We can rely on the memories of transitional and emotional events in our lives. The first year of the university。 Wider, we are accurate Long -term memory Thousands of personal episodes, as proven by the substantial vertical research of research psychologists Marigold Rinton and Willem Wagenal。
In addition, some of these permanent memories are included lesson Motivation with the guide.
In the lab, one resonance example of memory reliability can be obtained from image memory research. People hold sufficient information from a single short exposure to hundreds-Even thousands of people-Stowy to recognize almost all of them, Up to one year After the original presentation in the photo.
A simple consideration reveals the personal information we can easily and accurately remember. Names of friends, colleagues, and family people. Our birthday; when we first fall in love. The place we work; a place to shop for groceries. A movie scene. Hundreds of popular song melodies and lyrics (although some lyrics are misunderstood). A stabbed in humiliation we received in the class. Our first kiss.
Myth 2: I don’t remember everyday events.
fact: I remember the ordinary event of everyday life.
In comprehensive research, cognitive psychologist William Brewer He recruited a dedicated set of participants, wore a beaper for 2.5 weeks, and wrote down what they did just before randomly sounding the beep. Later, they wrote the explanation of their activities and wrote more about the weather, who they were, where they were, what they were wearing.
When the participants’ memories are compared to the one written immediately after they received the beep sound result Random -sampled daily actions indicated that they were recognized with confidence in nearly 80 %, five months after the occurrence.1
Myth 3: Memories disappear over time.
fact: Memories can have a lot of endurance.
Large -scale research on living people Extended trauma Please show it trauma Events and other associated events can be memorized for the rest of the life. The same durability is indicated in the memory of the tied -tied absolute trauma event. Specific place In our past.
In encoding and storage, human memories are amazing. There is no limit that can be identified by tapping information from the world and expressing it. the search It sets a restriction. Even if the search route is growing and unused and cannot be accessed, the memory expression itself remains clear and detailed. It is a way to return the memories we have not been thinking for years with surprising clearness and details when we encounter unusual search queues, such as specific smells from the past.

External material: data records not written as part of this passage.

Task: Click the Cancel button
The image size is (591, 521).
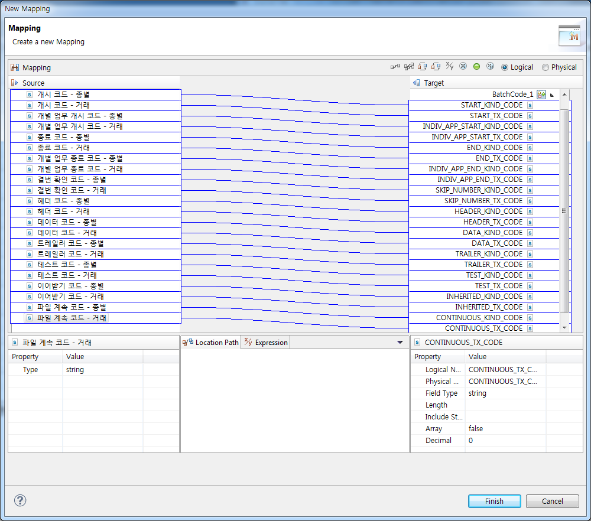Action: point(552,500)
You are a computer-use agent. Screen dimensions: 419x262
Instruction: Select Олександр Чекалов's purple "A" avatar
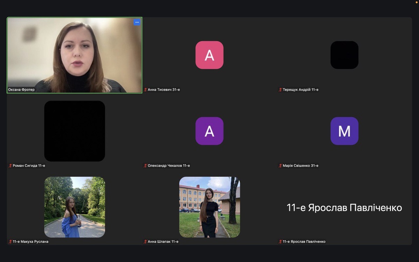(x=209, y=131)
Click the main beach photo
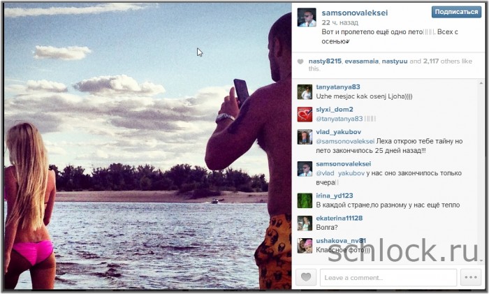 tap(148, 146)
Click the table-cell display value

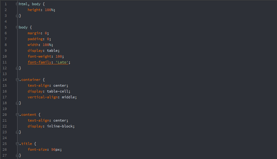pos(59,91)
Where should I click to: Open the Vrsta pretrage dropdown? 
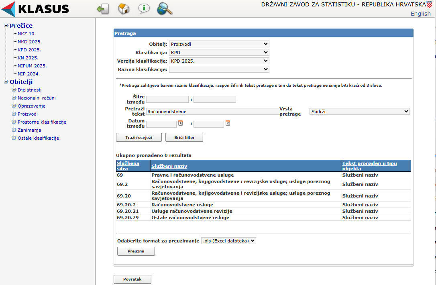coord(359,112)
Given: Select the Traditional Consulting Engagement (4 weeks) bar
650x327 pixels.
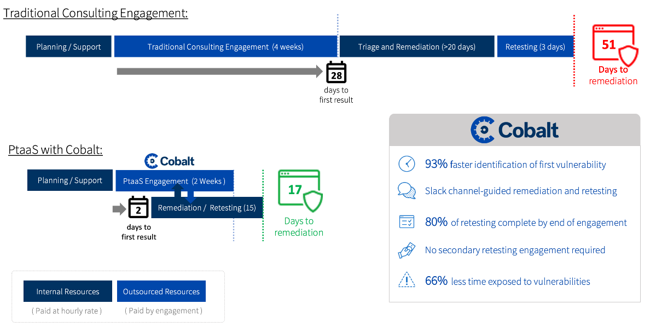Looking at the screenshot, I should [x=225, y=46].
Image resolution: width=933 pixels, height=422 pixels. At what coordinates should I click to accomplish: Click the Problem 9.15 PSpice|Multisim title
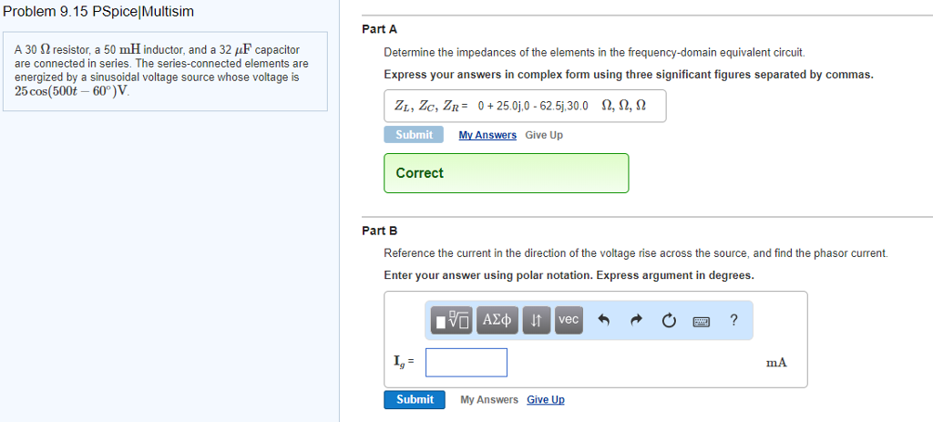[x=98, y=12]
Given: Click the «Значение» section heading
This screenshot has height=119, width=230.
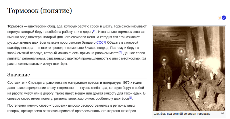Looking at the screenshot, I should pos(18,75).
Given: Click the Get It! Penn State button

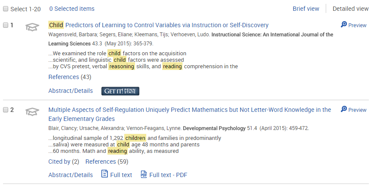Looking at the screenshot, I should 120,91.
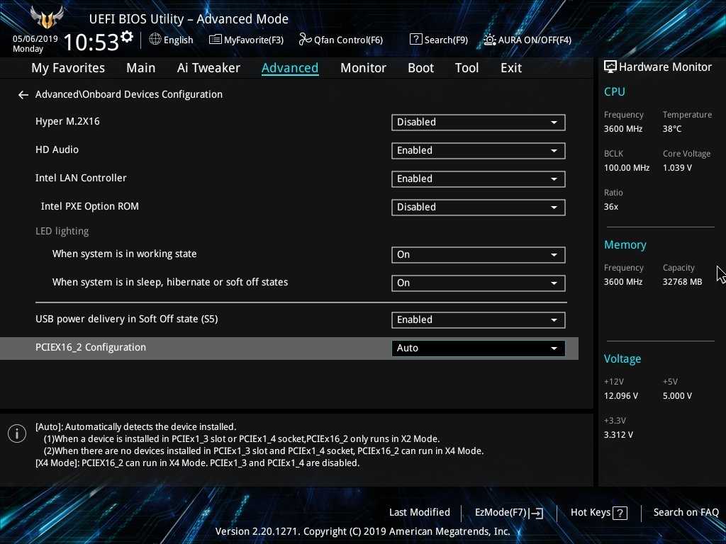This screenshot has height=544, width=726.
Task: Toggle Intel LAN Controller setting
Action: click(478, 179)
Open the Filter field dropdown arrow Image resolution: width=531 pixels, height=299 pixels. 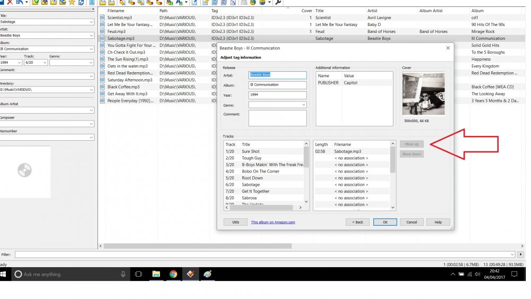click(512, 254)
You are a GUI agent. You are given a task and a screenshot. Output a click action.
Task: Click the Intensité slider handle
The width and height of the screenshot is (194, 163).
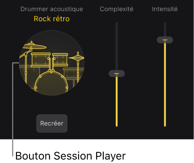165,40
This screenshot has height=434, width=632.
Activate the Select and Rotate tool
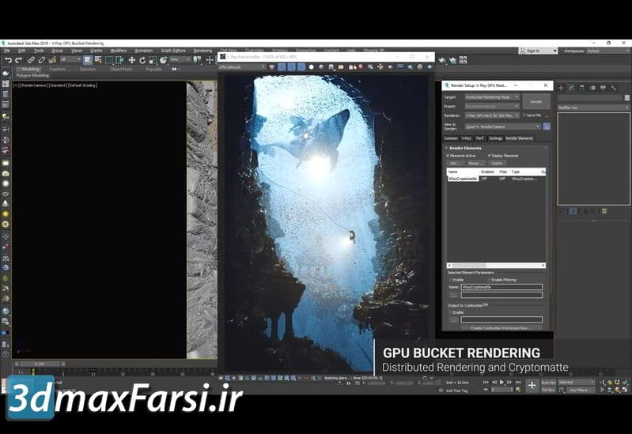coord(142,59)
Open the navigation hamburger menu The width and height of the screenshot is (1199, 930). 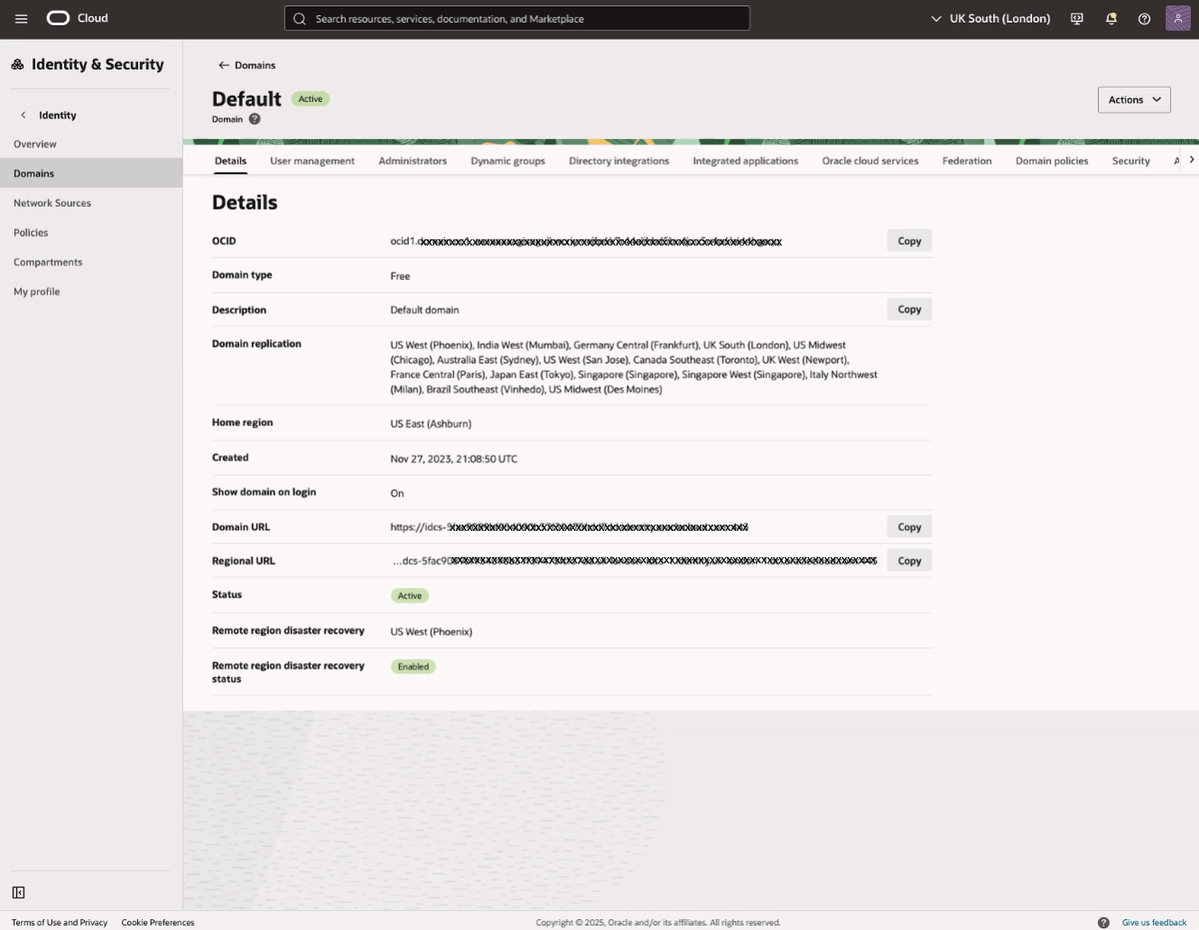pyautogui.click(x=21, y=18)
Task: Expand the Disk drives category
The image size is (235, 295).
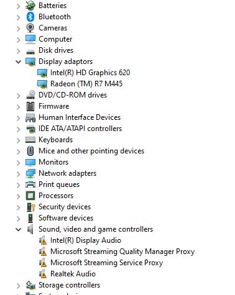Action: tap(19, 51)
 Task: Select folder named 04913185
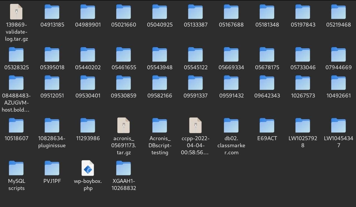click(x=52, y=12)
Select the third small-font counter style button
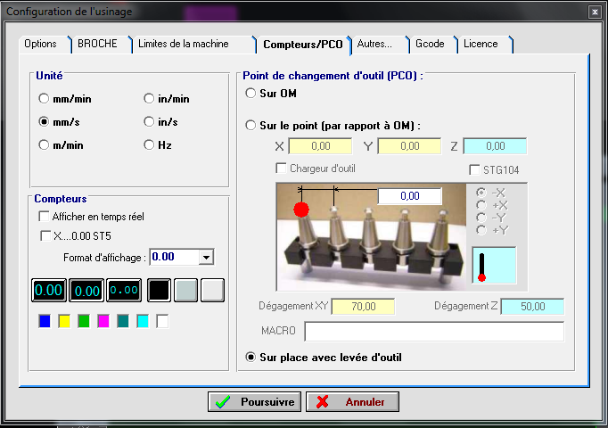Image resolution: width=608 pixels, height=428 pixels. (124, 290)
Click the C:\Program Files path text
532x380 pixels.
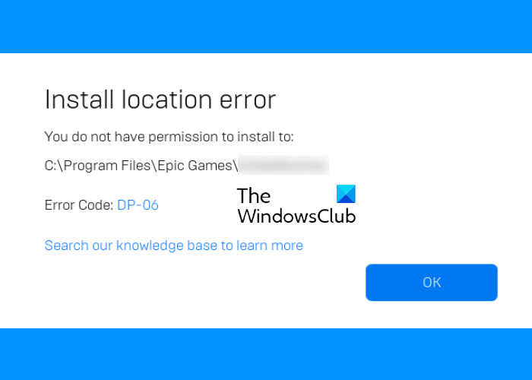pos(141,166)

Myth 4: We often make memories.
fact: The incorrectness of what I remember is caused by mixing the memories of the actual event and forming existing memories. Conformity For knowledge and expectations -not for forgery.
The memory images of different periods can be overlayed with each other, and you can create incorrect complex memory based on the exact individual memory.2
General knowledge and expectations can also change our memories. We often walk in a natural protection area and usually go with a close friend. When asked about a specific walk, we may forget the details and insert a friend into the memory of the walk, even if we go with a neighbor.
The mistakes of these committees are not imaginated inventions. (To embed a result of a young child who has no basis for living experience, Rescued efforts Forced Persuasion。 )
The accurate computer code of 99.3 % is wrong, but you should not hold human memory in the same standard. The next time we ask about the forged memories, we should ask: how is the memory wrong? It is more accurate than incorrectness, and may be able to identify and explain in incorrectness.
Myth 5: Forgetting is the defect of our memory system.
fact: It is necessary to forget it effectively, get important things, form an essential, general concept, and restore vitality after painful events.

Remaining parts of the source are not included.